Stored items from a collection:
##########
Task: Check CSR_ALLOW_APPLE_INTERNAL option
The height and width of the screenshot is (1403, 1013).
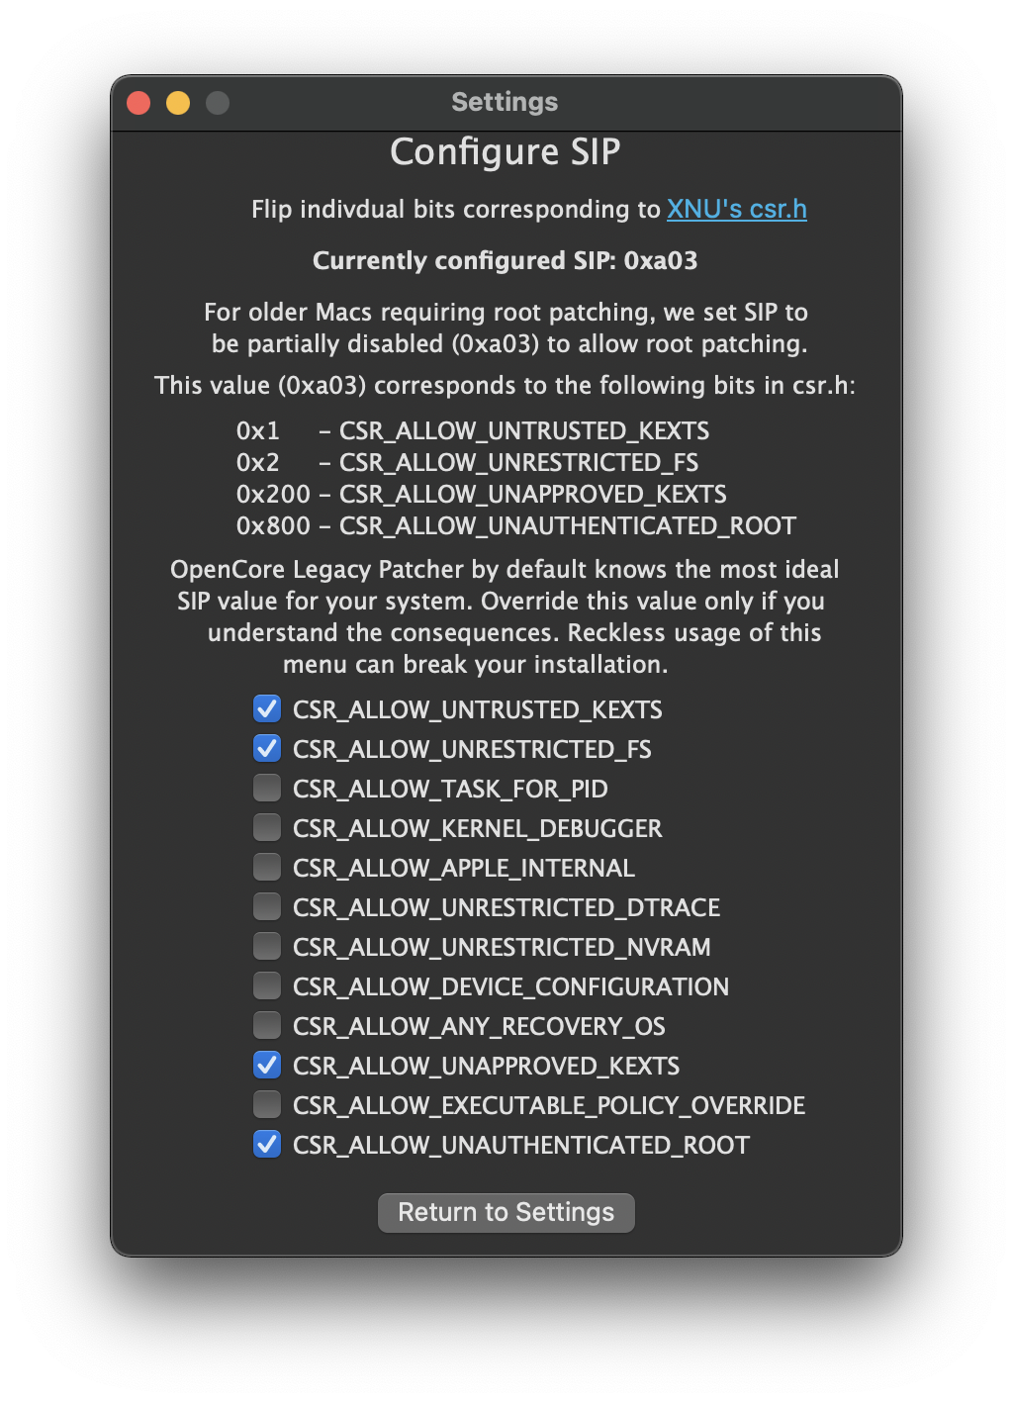Action: [x=267, y=868]
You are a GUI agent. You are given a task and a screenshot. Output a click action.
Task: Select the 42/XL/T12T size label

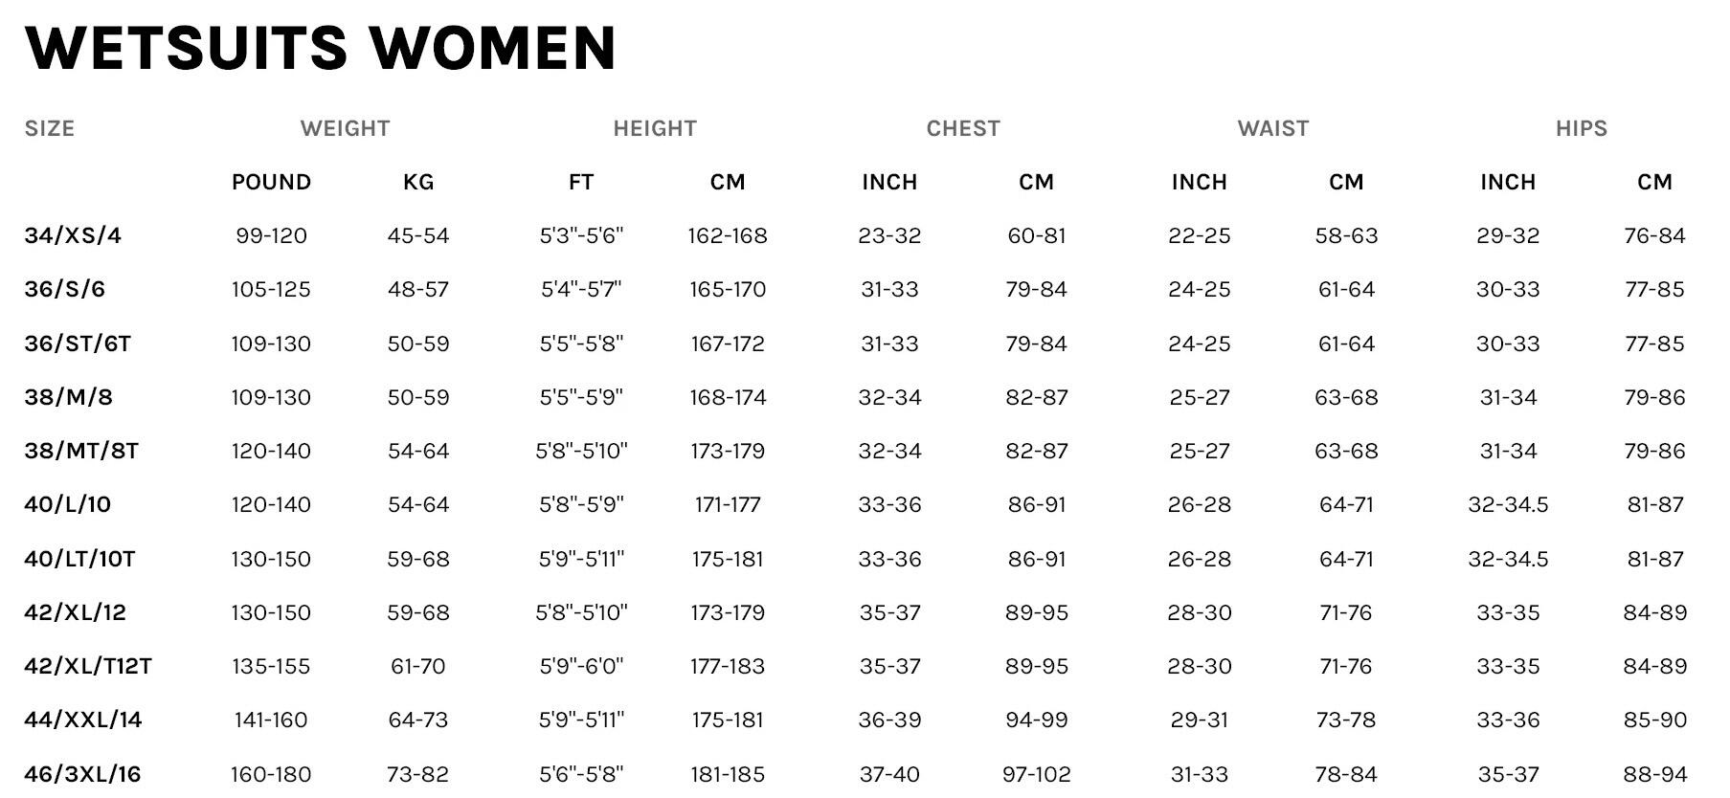pos(88,667)
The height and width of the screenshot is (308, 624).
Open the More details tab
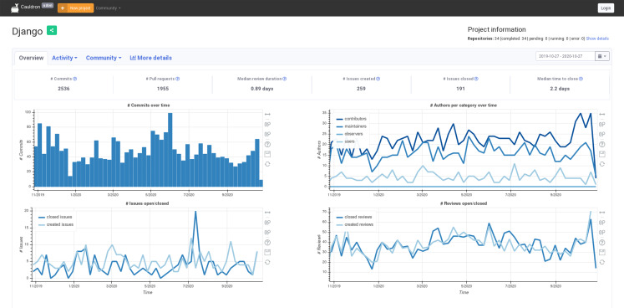[151, 58]
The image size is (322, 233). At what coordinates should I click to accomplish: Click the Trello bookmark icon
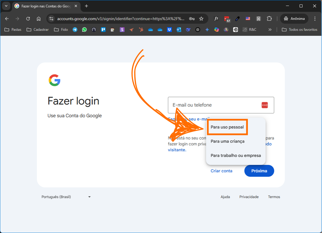[x=103, y=30]
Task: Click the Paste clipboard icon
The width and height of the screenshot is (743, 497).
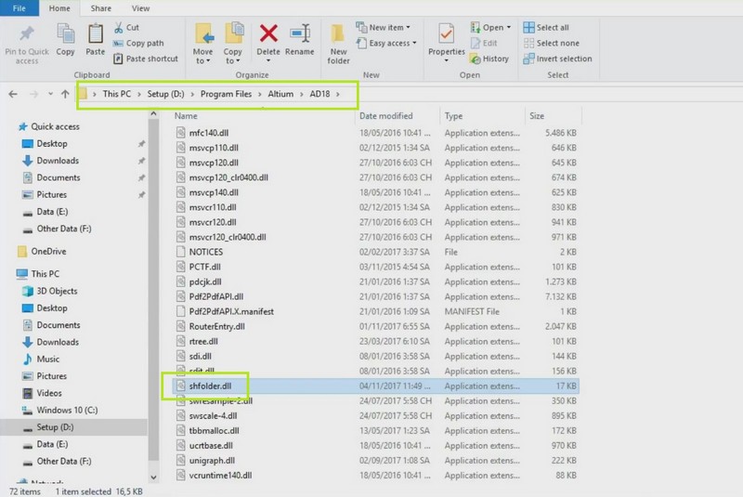Action: click(x=96, y=35)
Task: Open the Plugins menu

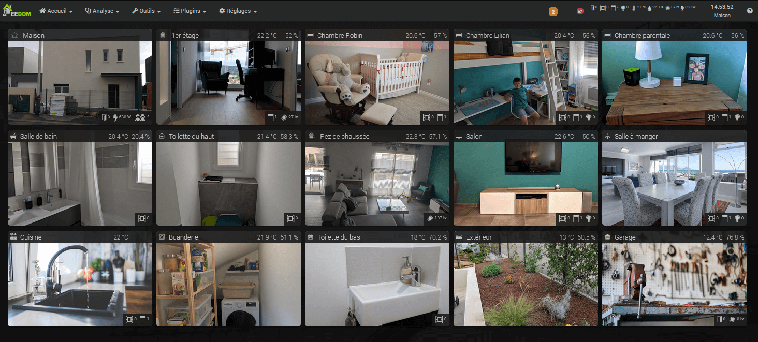Action: click(x=190, y=11)
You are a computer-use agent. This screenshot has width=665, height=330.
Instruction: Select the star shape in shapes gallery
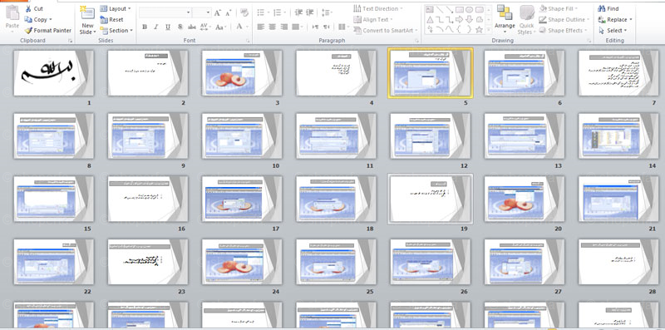[479, 30]
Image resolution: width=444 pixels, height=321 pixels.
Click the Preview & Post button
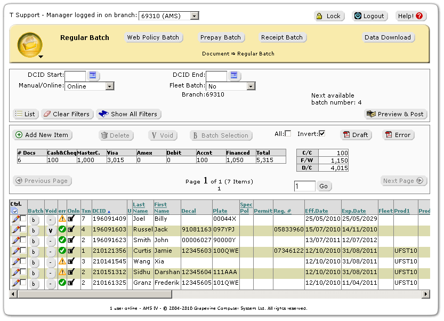click(395, 114)
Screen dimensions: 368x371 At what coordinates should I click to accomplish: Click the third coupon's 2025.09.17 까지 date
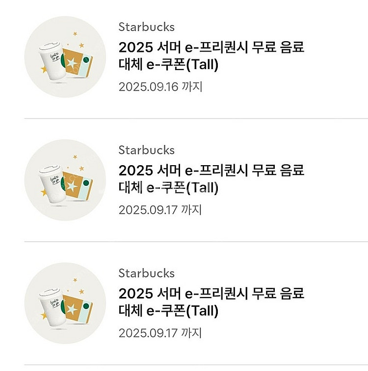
##########
◆ Exercise prompt: Each line carrying the string "agent" should be copied out from the entries.

◆ Result of the exercise:
You are a GUI agent. You are given a task and a screenshot. Output a click action.
You are a computer-use agent. This screenshot has width=665, height=330.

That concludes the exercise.